On The Passing Away of My Grandmother on 6/9/2016, A Fierce Saint

We would like our saints to be pristine. But there are no faultless saints. Often, their virtue is their vice, just turned towards God, a weakness lit in God’s generous light and it suddenly becomes strength. In this way, all saints point to God and give us hope that we too can be counted a saint.

My grandmother, Won Song-Jeol, was a fierce woman. To those who saw her taking Q27 bus at Main Street of Flushing NY, she was a frail old women needing help getting up the stairs. To those who saw her at church, she was a caring elder with her tall slim body, child-like smile and kind eyes. But those soft features just barely concealed her fierceness.

When she was 40, she prayed for the salvation of her husband, Son Dong-IL, and continued to tithe even though her husband beat her for what he deemed thieving. Then one morning, he was struck dumb and could not speak for days.

When he felt the call to ministry, she moved her family of 8 – six children — to Seoul where she balanced 20lbs of rice over her head to sell on slum streets to pay her husband’s seminary tuition.

It was this fierceness that made her a prayer warrior and spiritual giant.

That same fierceness also made her a difficult person to live with at times.

When she lived with her first son in New York, she kept nagging her daughter-in-law in the correct way to cook, clean and do laundry though her daughter-in-law, my mother, was in her sixties and a grandmother with 4 grandchildren.

I vividly remember an incident. She was arguing with her youngest son who was then a missionary with a two year old girl of his own. Voices rose, both were shouting simultaneously when suddenly she hurled a sofa pillow and hit him squarely in the face.

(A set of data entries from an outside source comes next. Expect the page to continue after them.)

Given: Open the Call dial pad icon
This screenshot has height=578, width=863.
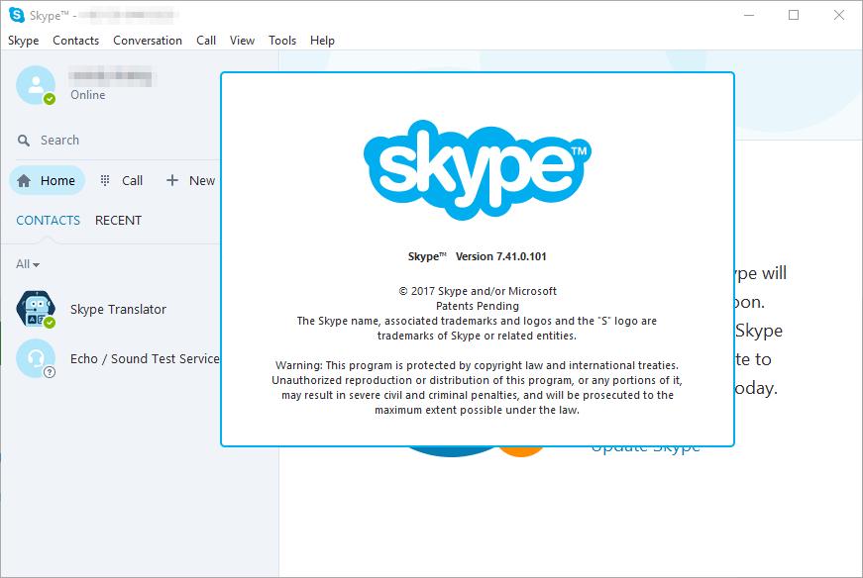Looking at the screenshot, I should (x=105, y=180).
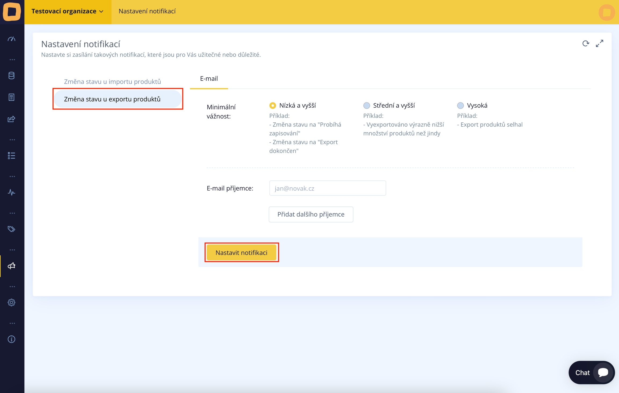Open the settings gear sidebar icon
The width and height of the screenshot is (619, 393).
click(12, 303)
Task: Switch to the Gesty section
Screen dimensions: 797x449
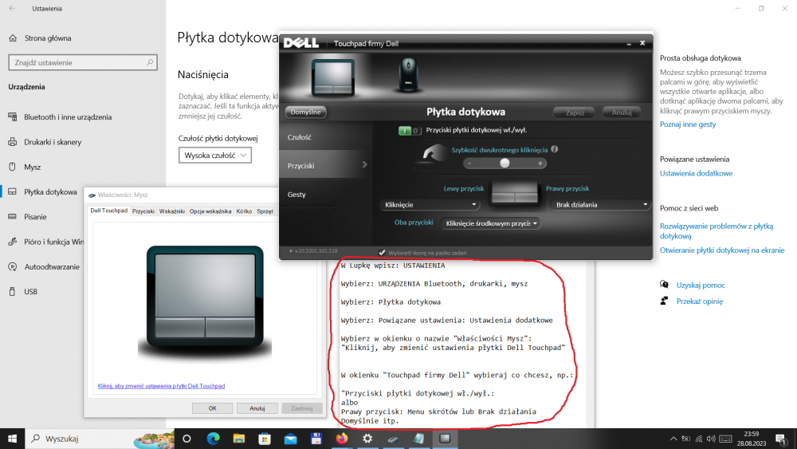Action: coord(296,195)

I was shocked at the velocity, almost knocked my uncle’s glasses off, and at the childishness. The argument was over a Gypsy boy my uncle had adopted. His daughter was getting sick because of the germs the boy had brought home and the father’s duty, she was convinced, was to return the boy. My uncle refused and he got the pillow.

We would like our saints to be pristine. But there are no faultless saints. Often, their virtue is their vice, just turned towards God, a weakness lit in God’s generous light and it suddenly becomes strength. In this way, all saints point to God and give us hope that we too can be counted a saint.

Her fierceness bent towards God became persistence in prayer. She was a prayer warrior,  navy seals of petition. You need an impossible prayer, send her in, she will get an answer. When I called my brother Daniel after I heard of my grandmother’s passing, he finished our call asking, “So who is going to pray for us?”

She prayed for hours every evening, and then hours every morning, because she was a fierce women. Her fierceness tired God out until God eventually gave in. Do you know of the parable of the widow who hassled the local judge until the judge finally relented and gave her the justice she begged for? That’s a story loosely based on my grandmother.

If Guinness tallied the most 100 day prayer campaigns finished– and why not since they have records of longest nail– she has the world record. She prayed such lengths because she was a fierce woman and prayed until she got an answer from God.

Death did not scare her. She was fiercer than death. She longed to go quick and fast, ready to be united with the Lord and reunited with her husband. “Don’t stick me with tubes!” she made her children promise.

But when she fell and hospitalized, it was difficult for her children not to try their medical best to keep her alive. When she went to hospice, three days later she left this life. I think she chose not to fight to live. This too was her fierceness, strong enough to loosen the fingers, to lose what cannot be held.

I know choosing to recall more of her faults than her good deeds in a snapshot such as this is misrepresenting. But everyone who knows her even a little already knows her as the prayer warrior. I know her as the great pillow shot and that make her my grandmother.  I miss her.